Table 1. Evaluation index system.

Subsystem	Primary Indicators	The Secondary Indicators	Index Attribute	Order Parameter
	Innovation inputs	Research staff (person)	+	X11
		S&T funds investment (1000 yuan)	+	X12
University S&T innovation		Full-time R&D staff (person year)	+	X13
	Innovation outputs	Number of achievement applications and S&T service projects (items)	+	X14
		Number of academic papers (articles)	+	X15
		Number of patents granted (item)	+	X16
	innovation environment	Number of universities (units)	+	X17
		Number of R&D institutions in universities (units)	+	X18
		Proportion of illiterate population over 15 years (%)	-	X19
	Economic scale	Gross Regional Product (100 million RMB yuan)	+	X21
		Regional fiscal revenue (100 million RMB yuan)	+	X22
Sustainable economic development		Total retail sales of consumer goods (100 million RMB yuan)	+	X23
		Proportion of tertiary industry in GDP (%)	+	X24
	Economic structure	Proportion of employees in the Tertiary Industry in the Employed Population (%)	+	X25
		R&D investment intensity (%)	+	X26
		Per capita gross regional product (RMB Yuan)	+	X27
	Economic quality	Per capita disposable income of urban residents (RMB Yuan)	+	X28
		Social labor productivity (10 thousand RMB yuan/person)	+	X29

. According to the evaluation system of university S&T innovation, this paper constructs 9 secondary indicators from 3 primary indicators: innovation inputs, innovation output and innovation environment.
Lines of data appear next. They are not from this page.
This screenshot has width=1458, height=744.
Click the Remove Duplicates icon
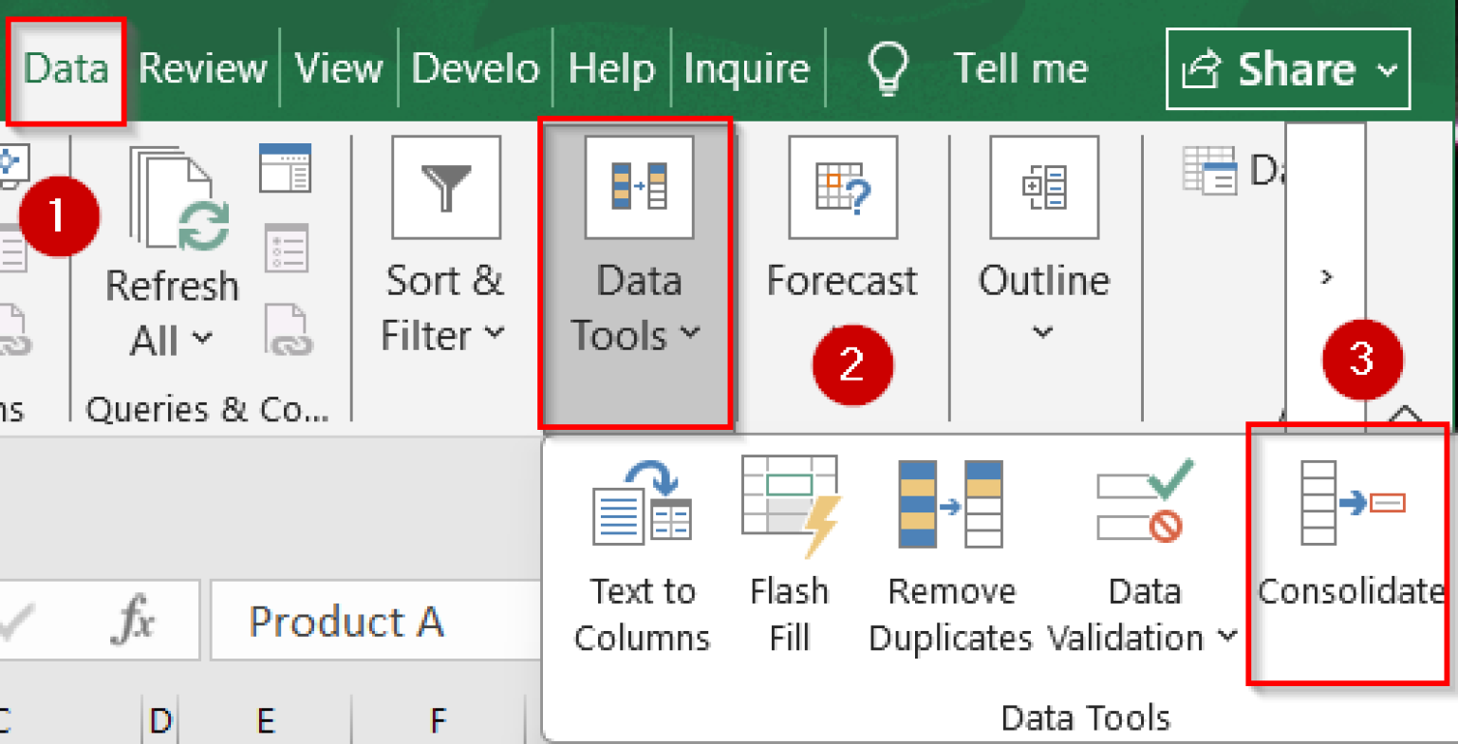coord(950,505)
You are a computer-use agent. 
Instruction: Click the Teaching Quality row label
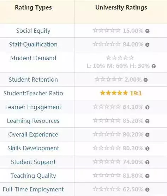pyautogui.click(x=33, y=176)
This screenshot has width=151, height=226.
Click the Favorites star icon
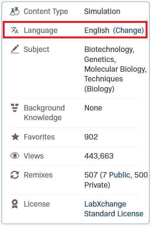pos(15,136)
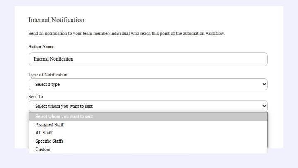Click the empty right side of Action Name field
The height and width of the screenshot is (168, 298).
click(x=207, y=59)
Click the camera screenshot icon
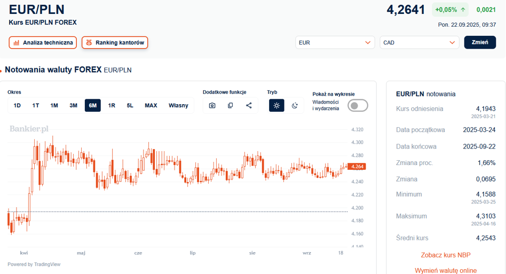The height and width of the screenshot is (274, 506). 212,105
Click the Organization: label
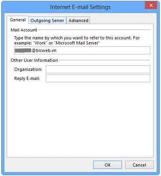The width and height of the screenshot is (161, 176). point(28,69)
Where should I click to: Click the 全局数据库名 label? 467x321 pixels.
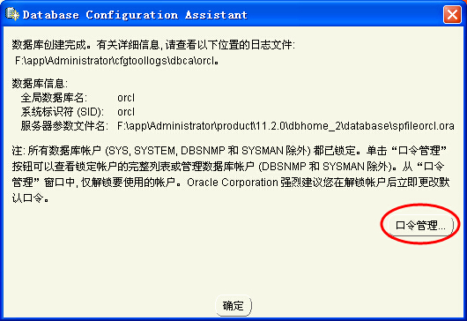coord(54,98)
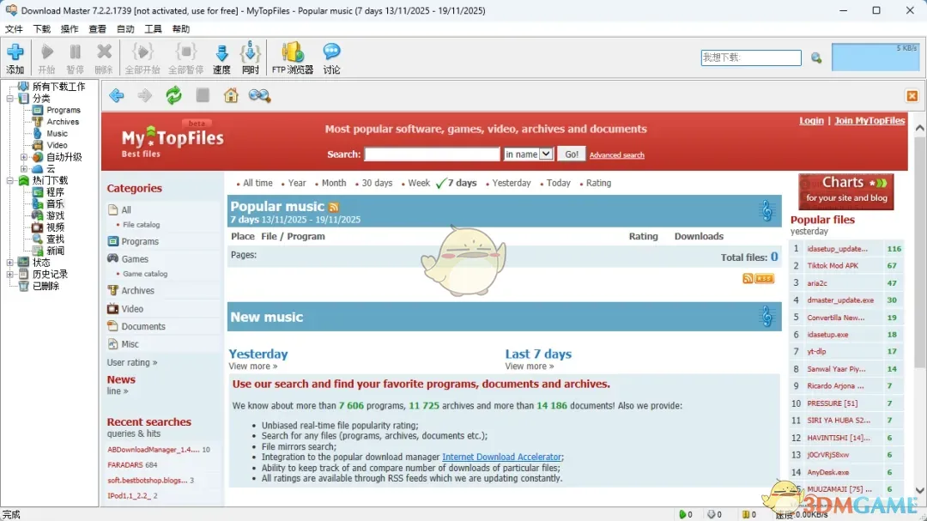Click the 同时 simultaneous downloads toolbar icon

[250, 57]
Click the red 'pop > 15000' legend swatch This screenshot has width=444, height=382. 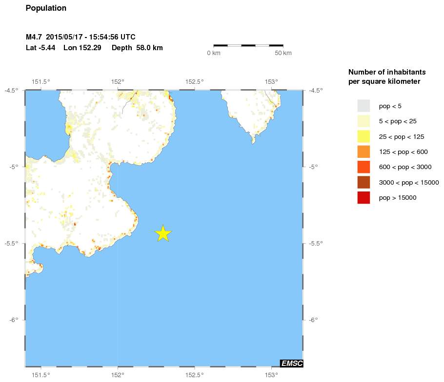click(363, 197)
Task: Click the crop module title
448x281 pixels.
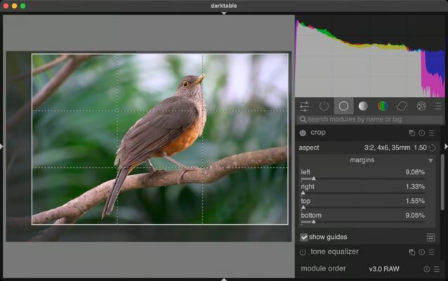Action: point(318,133)
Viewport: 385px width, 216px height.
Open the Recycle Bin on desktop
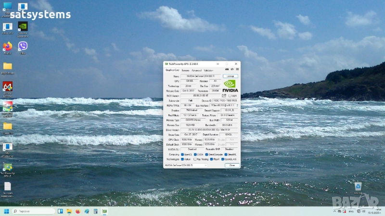click(358, 186)
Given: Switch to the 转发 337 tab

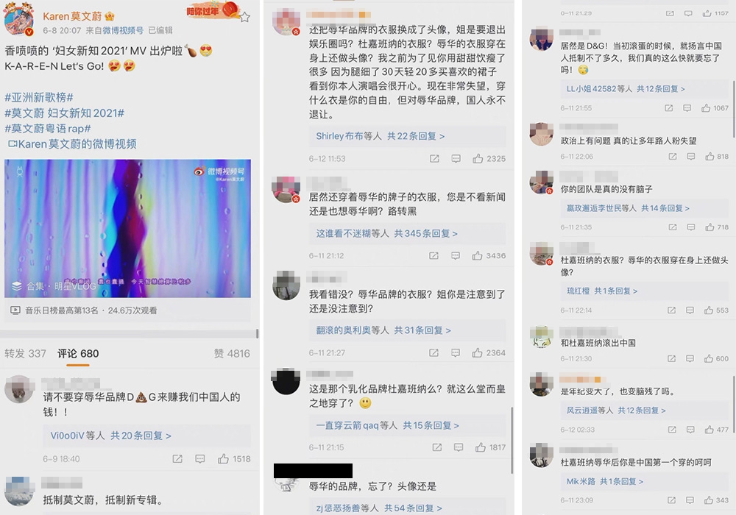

The evaluation index system of sustainable economic development includes 9 secondary indicators from 3 primary indicators: economic scale, economic structure and economic quality.

This paper takes 30 provincial regions (excluding Tibet, Hong Kong, Macao and Taiwan because of many missing data) from 2011 to 2020 as the research objects. Among them, the data are from “The Compilation of S&T Statistics of Institutions of Higher Learning,” “China Education Statistical Yearbook,” “China Science and Technology Statistical Yearbook,” and “China Statistical Yearbook.” It should be pointed out that the intensity of R&D investment is represented by the ratio of R&D investment to GDP, and the social labor productivity is represented by the ratio of regional GDP to the total number of employed people.

4.2. Research Methods

4.2.1. Entropy Value Method

As an objective weighting method, the entropy value method mainly obtains the weight coefficient by calculating the index of information entropy to judge the degree of data dispersion [24] and then realizes the comprehensive evaluation of the index system. The specific calculation steps are as follows:

(1)

Standardize the original data

For positive indicators:

$$x_{ij}^{\prime }=\left(x_{ij}-max\left\{x_{ij}\right\}\right)/\left(max\left\{x_{ij}\right\}-min\left\{x_{ij}\right\}\right)$$

(1)

For the negative indicators:

$$x_{ij}^{\prime }=\left(max\left\{x_{ij}\right\}-x_{ij}\right)/\left(max\left\{x_{ij}\right\}-min\left\{x_{ij}\right\}\right)$$

(2)

$x_{ij}^{\prime }$(i = 1, 2; j = 1, 2, 3… 9) is the jth index of the i system.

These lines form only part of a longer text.